In the instant case it cannot be determined upon which of the two theories the jury founded its verdict. If founded upon the theory of the inapplicable instruction, the verdict is not supported by the evidence, and in that event appellant *Page 655 was not fairly convicted and the verdict amounts to a miscarriage of justice. In the case of People v. MacPhee, 26 Cal.App. 218 [146 P. 522], after pointing out error in the admission of testimony, it was said, "After a most careful consideration of the entire cause including the evidence, but without the presence of the actual witnesses before us, we are unable to determine whether the defendants would or would not have been convicted by the jury had this erroneously admitted testimony been withdrawn from their consideration.
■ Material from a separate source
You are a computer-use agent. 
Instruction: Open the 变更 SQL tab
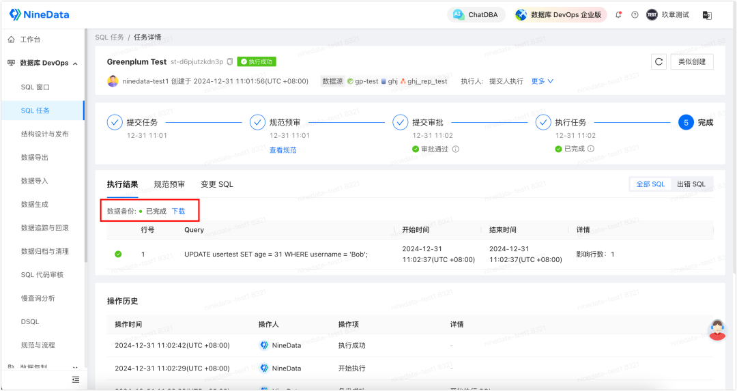pos(216,184)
This being so, we do not feel that section 4 1/2 of article VI of the Constitution can be given application to uphold the judgment in the case at bar." The same rule of reversal was followed in People v. Columbus, 49 Cal.App. 761 [194 P. 288]. A like situation confronts us in the instant case. [4] We have examined the entire record and are unable to determine whether the defendant would or would not have been convicted by the jury had the instruction on the erroneous theory not been given. In this state of the record the judgment cannot be sustained.
The judgment and order appealed from are therefore reversed.
Tyler, P.J., and Cashin, J., concurred.